[ASSIGNMENT]
An exact, complete copy of the entries that follow is needed.

[TASK MATERIAL]
--------------------
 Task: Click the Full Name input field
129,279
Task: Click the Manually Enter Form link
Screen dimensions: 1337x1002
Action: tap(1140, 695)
--------------------
[OUTPUT OF THE TASK]
 Task: Click the Full Name input field
129,279
Task: Click the Manually Enter Form link
Screen dimensions: 1337x1002
Action: tap(1140, 695)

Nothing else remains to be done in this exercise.